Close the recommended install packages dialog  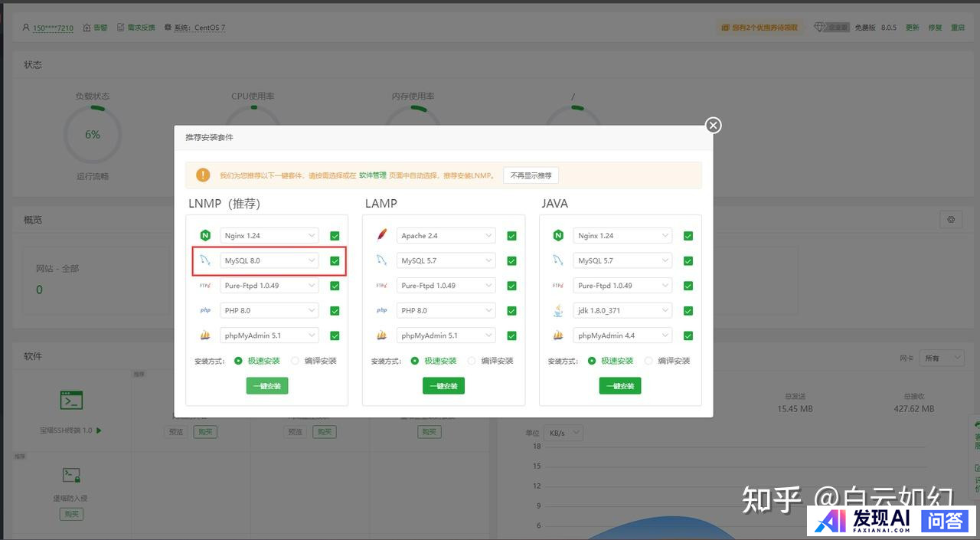click(x=713, y=125)

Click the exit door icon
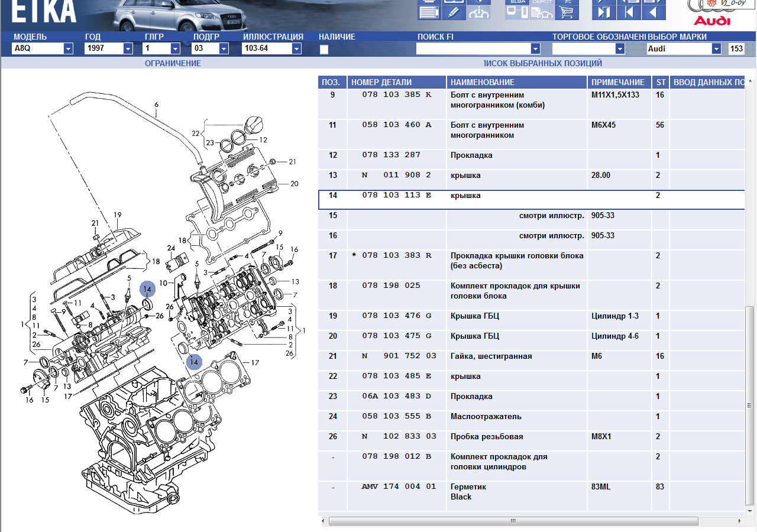(x=604, y=12)
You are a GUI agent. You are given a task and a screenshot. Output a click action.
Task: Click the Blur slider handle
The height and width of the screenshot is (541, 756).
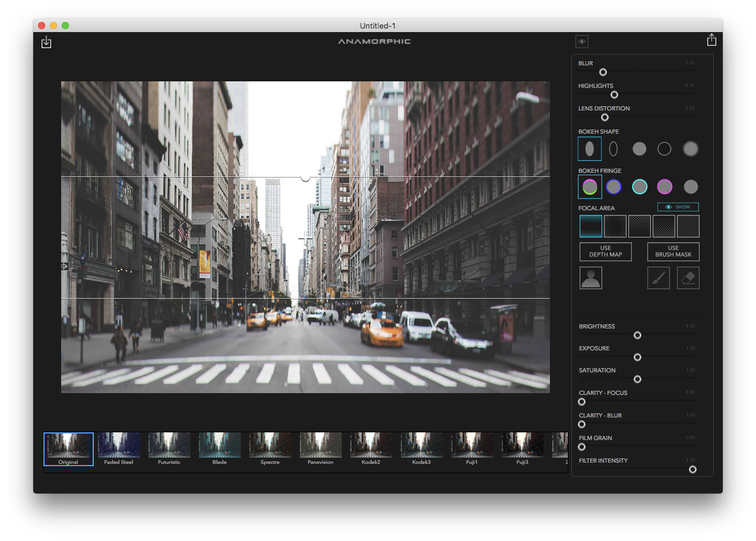coord(603,72)
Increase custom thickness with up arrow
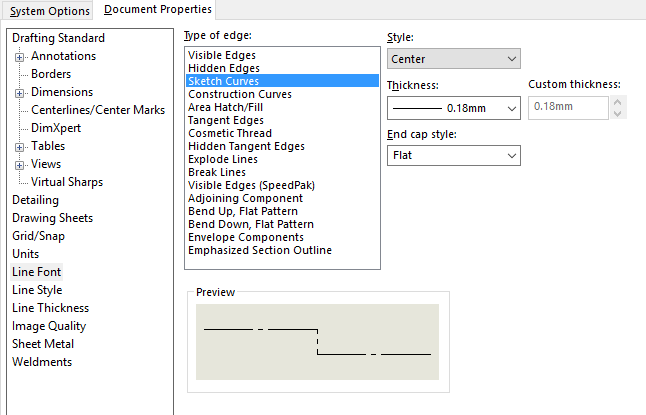Viewport: 646px width, 415px height. coord(619,102)

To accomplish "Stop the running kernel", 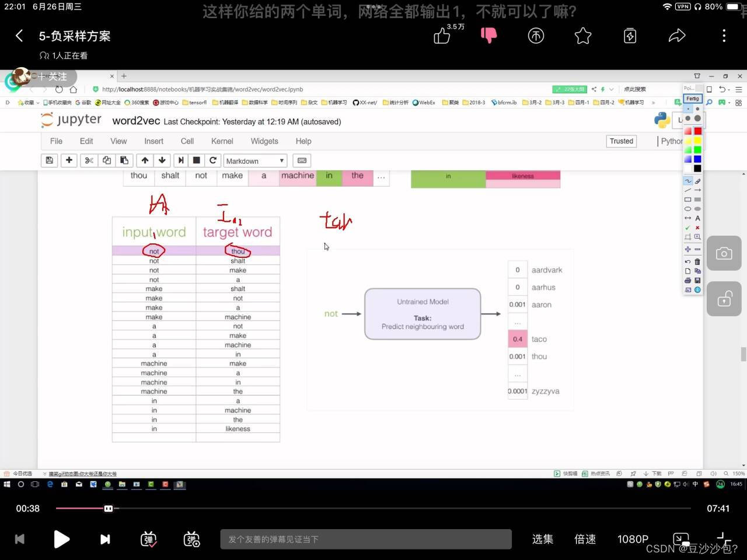I will coord(196,160).
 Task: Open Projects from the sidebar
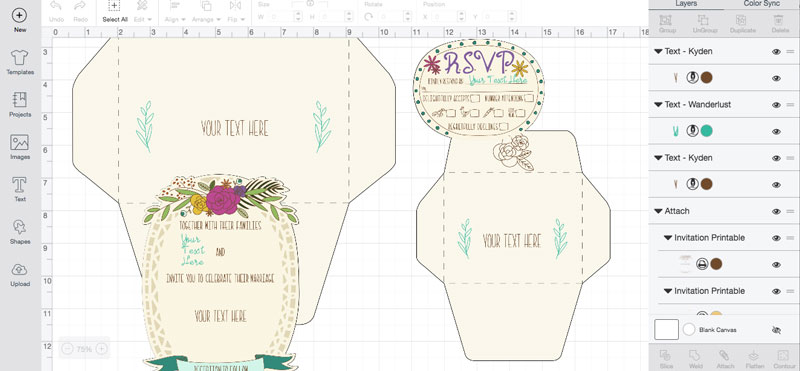pos(20,105)
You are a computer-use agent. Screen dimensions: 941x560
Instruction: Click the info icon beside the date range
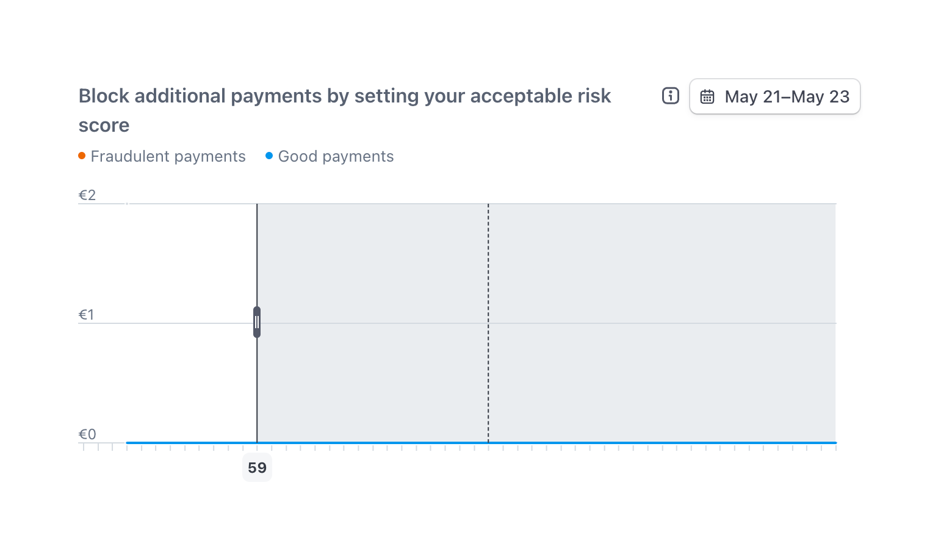[670, 96]
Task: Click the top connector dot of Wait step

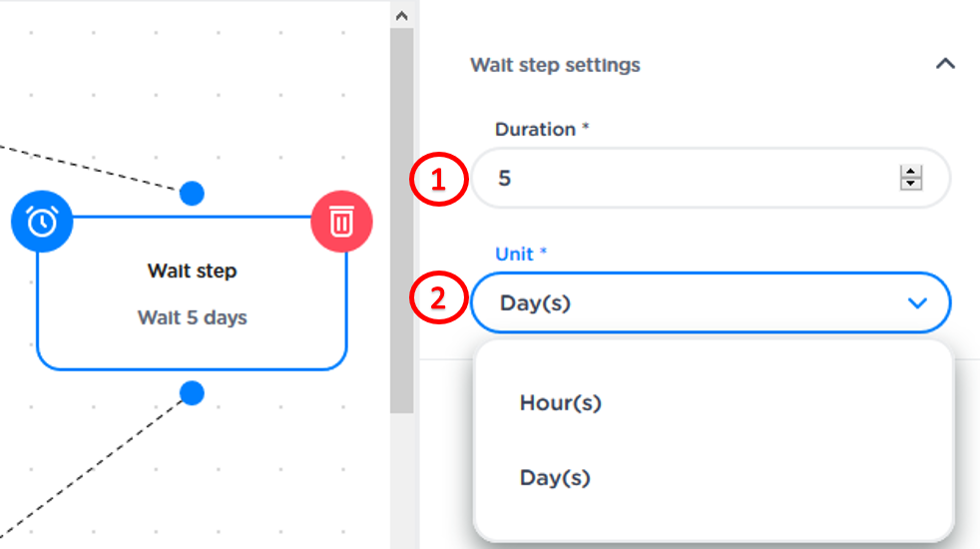Action: [x=193, y=194]
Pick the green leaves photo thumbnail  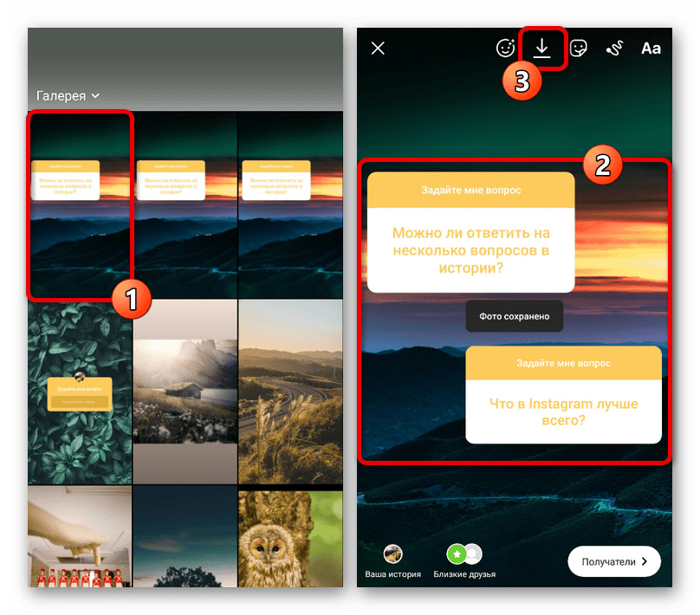point(79,392)
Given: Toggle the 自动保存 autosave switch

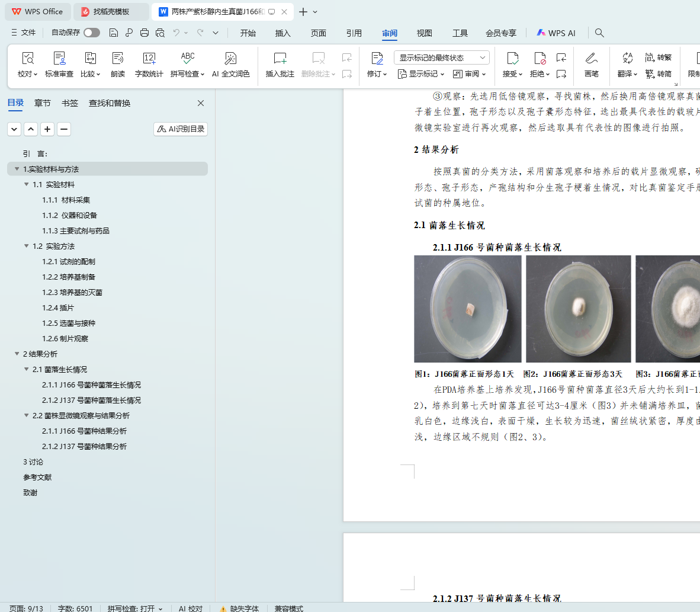Looking at the screenshot, I should point(91,33).
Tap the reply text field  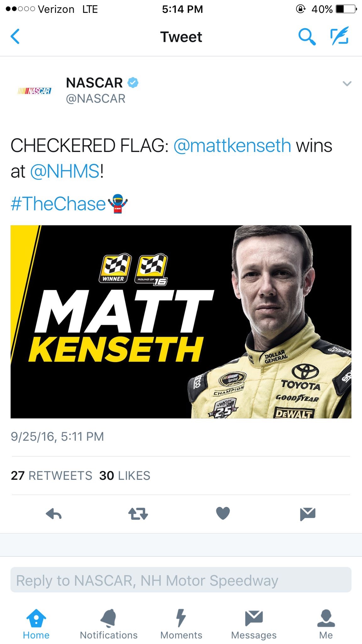coord(181,580)
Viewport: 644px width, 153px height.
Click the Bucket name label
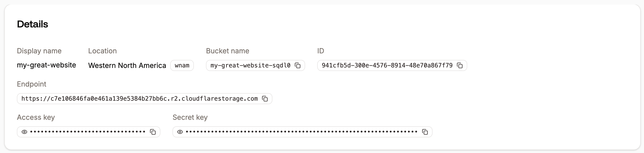pyautogui.click(x=227, y=51)
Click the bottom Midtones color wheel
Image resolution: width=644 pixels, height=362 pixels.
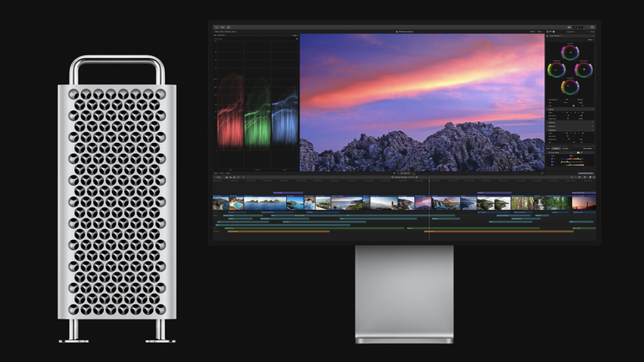coord(570,86)
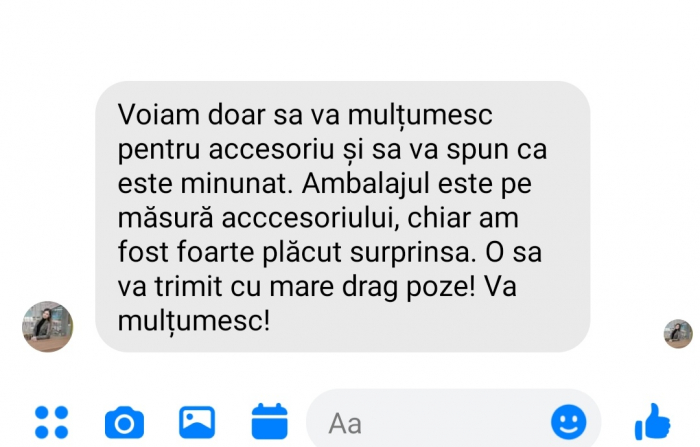Open the camera to take a photo
The width and height of the screenshot is (700, 447).
coord(125,422)
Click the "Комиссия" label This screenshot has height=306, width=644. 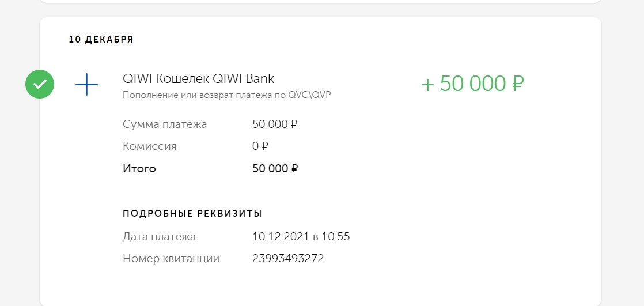click(150, 146)
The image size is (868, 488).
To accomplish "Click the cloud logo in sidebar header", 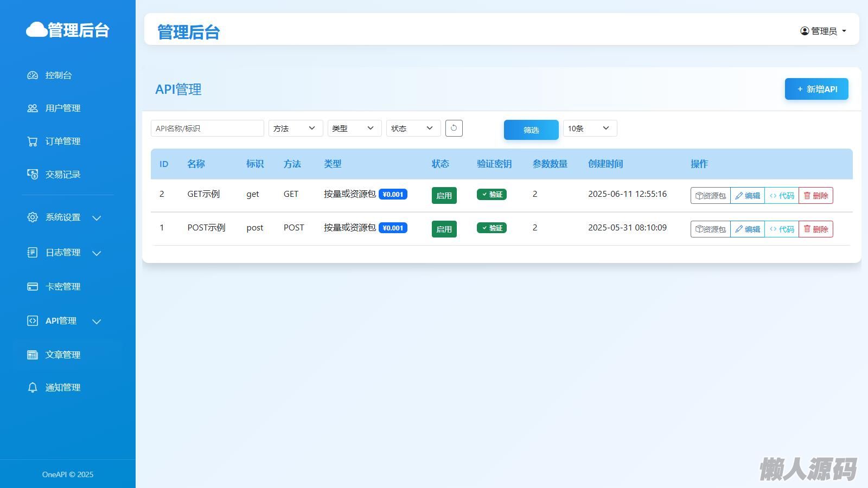I will pos(36,30).
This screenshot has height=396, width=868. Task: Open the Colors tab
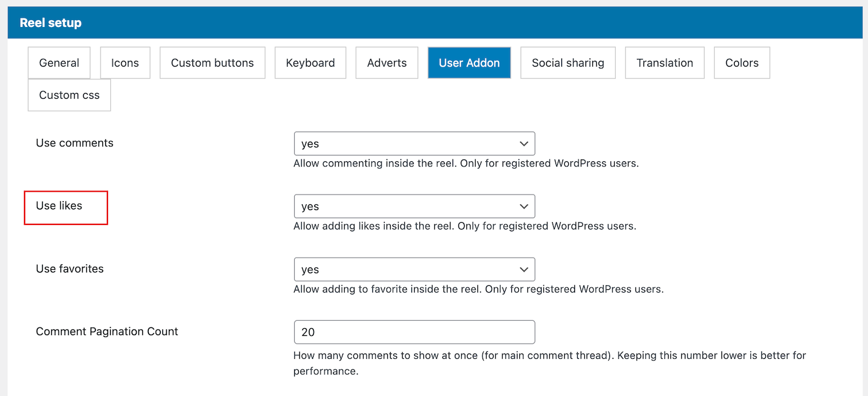(742, 63)
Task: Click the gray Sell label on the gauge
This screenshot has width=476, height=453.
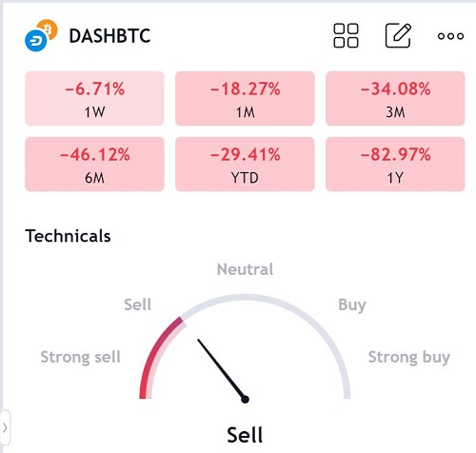Action: click(x=137, y=305)
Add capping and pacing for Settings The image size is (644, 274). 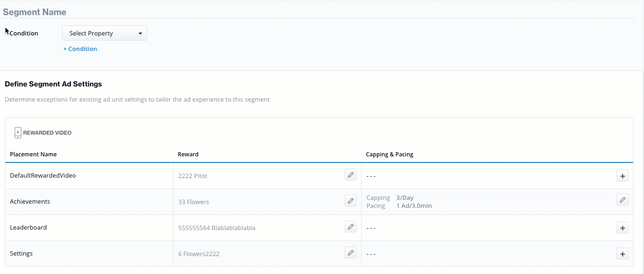(623, 254)
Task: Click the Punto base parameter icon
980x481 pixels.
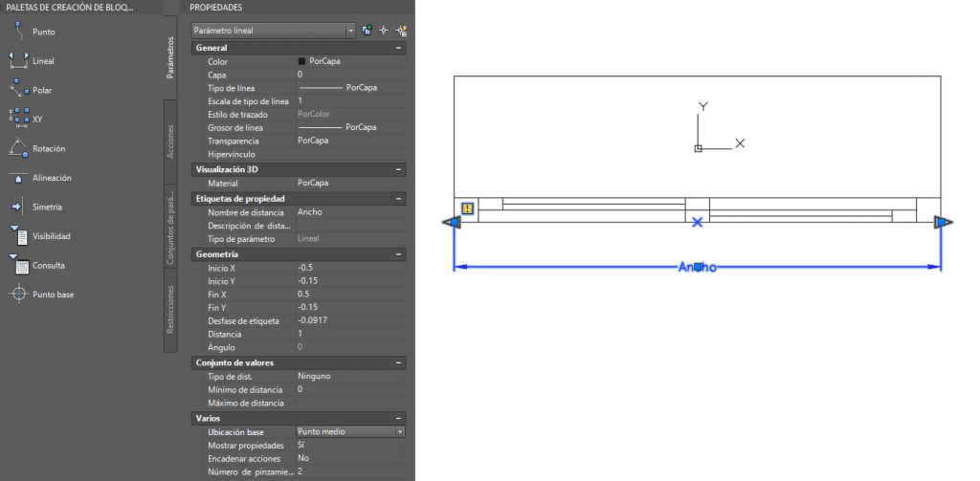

Activity → The lines to be extracted begin at the line containing "Task: Click the Punto base parameter icon" and continue through the final line of the material above, both ends included. Reproduce them exactly, without the pictures.

Problem solution →
Task: Click the Punto base parameter icon
980x481 pixels.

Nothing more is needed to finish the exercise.